Senate OKs Goldin bill requiring disclosure of tax returns for presidential candidates
STATE HOUSE – The Senate today approved legislation sponsored by Sen. Gayle L. Goldin requiring presidential candidates to release their personal tax returns in order to be listed on the Rhode Island ballot.
The sponsor said people have the right to know what conflicts of interest their president may have. While state and local officials in Rhode Island are required to file ethics disclosures that publicly reveal any potential conflicts of interest, the president is held to no such standard.
President Donald Trump is the only president — and the only major party presidential candidate — in the last 40 years to refuse to publicly release his tax return. The U.S. House last week asked the IRS to release the president’s returns in an effort to seek information for investigations into his business and campaign activities, but the White House has vowed to block any release.
“We simply don’t know what financial conflicts the president has because he hasn’t disclosed them. Did he impose the Mexico City global gag rule, blocking federal funding to international nonprofit organizations that provide abortion referrals because he profits from that? Over the past month, the Trump administration has instituted rules to defund Title X, ensuring women across this country will struggle to access basic health care, and then gave nearly $2 million of that family planning money to the Obria Group, an organization that does not even believe in birth control. Does the president have a financial interest in taking this action? Is there a financial benefit to his stacking the courts with anti-choice judges?” said Senator Goldin (D-Dist. 3, Providence). “While his tax returns might not tell us for sure, they certainly are a good place to start.”

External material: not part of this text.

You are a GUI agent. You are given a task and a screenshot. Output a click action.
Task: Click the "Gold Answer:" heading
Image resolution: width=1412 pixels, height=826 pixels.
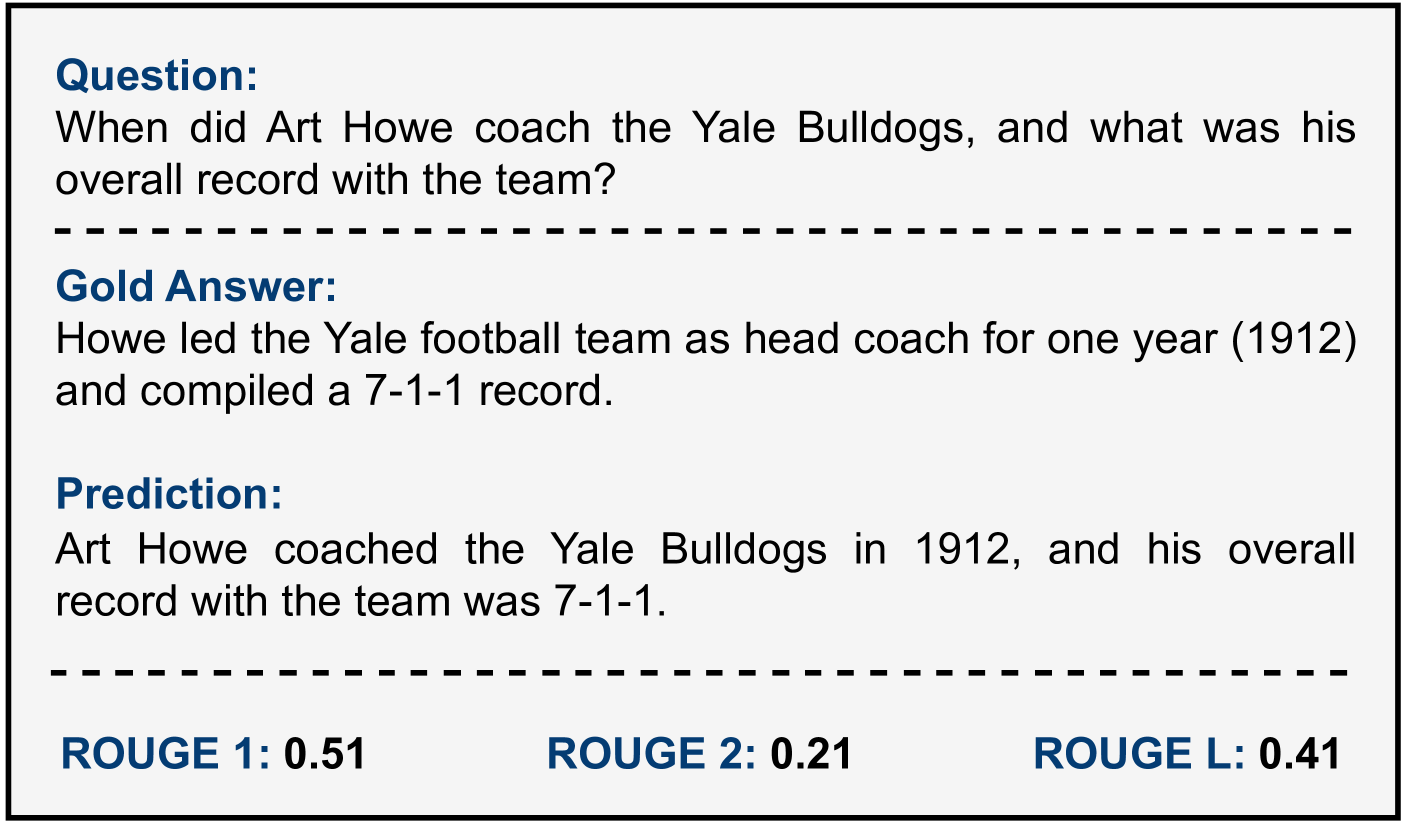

The legislation (2019-S 0342), which now goes to the House of Representatives, would require all candidates for United States president and vice president to file copies of their last five years of federal income tax returns with the state Board of Elections no later than 63 days prior to the primary election in order to appear on the Rhode Island ballot.
Under the proposed legislation, the Board of Elections would be required to redact certain information after consulting with the state tax administrator and director of revenue, and then to post the return on the Board of Elections website.
Unlike members of Congress, the president is exempt from many conflict-of-interest laws. Except President Trump, every president since Richard Nixon has voluntarily released his tax returns. Tax returns provide information about a candidate’s financial ties to foreign businesses and governments, business arrangements, and other potential conflicts of interest.
While it is widely known that President Trump has done business in many countries with people and firms linked to foreign governments, without his tax returns, it’s impossible to understand the scope of those deals and how they might affect his decisions in office. Additionally, tax documents from 1995 showed that he reported a $916 million loss, which tax experts say could have been used to avoid paying any federal income tax for up to 18 years.
Americans believe the president should release his or her tax returns. Prior to the President Trump’s inauguration, a survey showed that 74 percent of Americans believed he should release his tax returns, including almost half of those who voted for him.
Representative Tanzi (D-Dist. 34, South Kingstown, Narragansett) has introduced companion legislation (2019-H 5727) in the House.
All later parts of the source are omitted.